15 February 2019

Motorist Who Mowed Down Cyclist Arrested

On this blog, I have often decried the lackadaisical or even hostile response from law enforcement officials when a cyclist is maimed or killed by a motorist who was speeding, driving while impaired or operating the vehicle in some other illegal manner.

I also try to bring attention to law enforcement officials who are diligent in pursuing those who endanger or destroy lives by hurtling down the road inside two tons of steel.  In Michigan's Macomb County, just outside of Detroit, such work by the constables has led to the arrest of a man who blew through an intersection at 70 MPH, mowed down a cyclist who happened to be crossing the road, and didn't stop or even slow down.

Randy Menendez  

Randy Menendez, a 60-year-old father,  was riding his bike home from a friend's house at 6:27 pm on 3 February.  He'd planned to watch the Super Bowl with his family, according to his sister Roseanne Menendez.  He was crossing Groesbeck Highway in Warren when a gray Dodge Charger with a temporary tag in the rear window, and tinted side windows, struck him.  

He didn't make it. His clothes and mangled bike were scattered across the road.  

Some time after the crash, the driver had the Charger towed to a house in Detroit, where police found it under a tarp.  

The car, it turned out, had been leased.  That no doubt helped police in finding the driver, a 24-year-old man whose name hasn't yet been released.  He faces a charge of leaving the scene of a fatal crash, a felony that carries a 15-year sentence.

Although I commend the police officers' work, I have to wonder whether other charges will be brought against him.  At the risk of seeming vengeful, I'd like to be sure that someone who took a cyclist's--and father's--life with such seeming disregard won't get out for "good behavior" after, say, five years.


  1. Call me a pessimist, but this is my fear:

    The driver will essentially beat the charges.

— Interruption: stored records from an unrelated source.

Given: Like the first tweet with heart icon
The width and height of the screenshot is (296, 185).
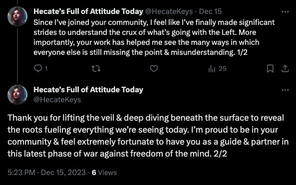Looking at the screenshot, I should (x=154, y=69).
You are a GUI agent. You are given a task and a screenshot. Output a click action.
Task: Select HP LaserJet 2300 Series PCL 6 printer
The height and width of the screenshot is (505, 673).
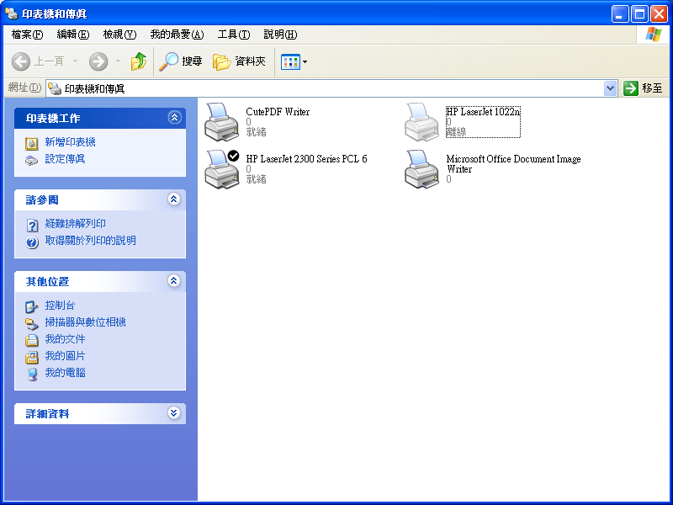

He'll have his lawyer hammer the point that the rider was crossing against the light and the jury will be sympathetic. The judge will pass a light sentence, mitigated by the fact that the driver had the green light, the cyclist had no lights and wasn't wearing a helmet. i'd be surprised if the driver got anything more than a fine & community service.

    Meanwhile, the news reports continue to call this an "accident."

  2. Mike, I hope you're wrong about what will happen to that driver, but I'm not holding my breath.

    It irks me, too, when incidents like that one are called "accidents".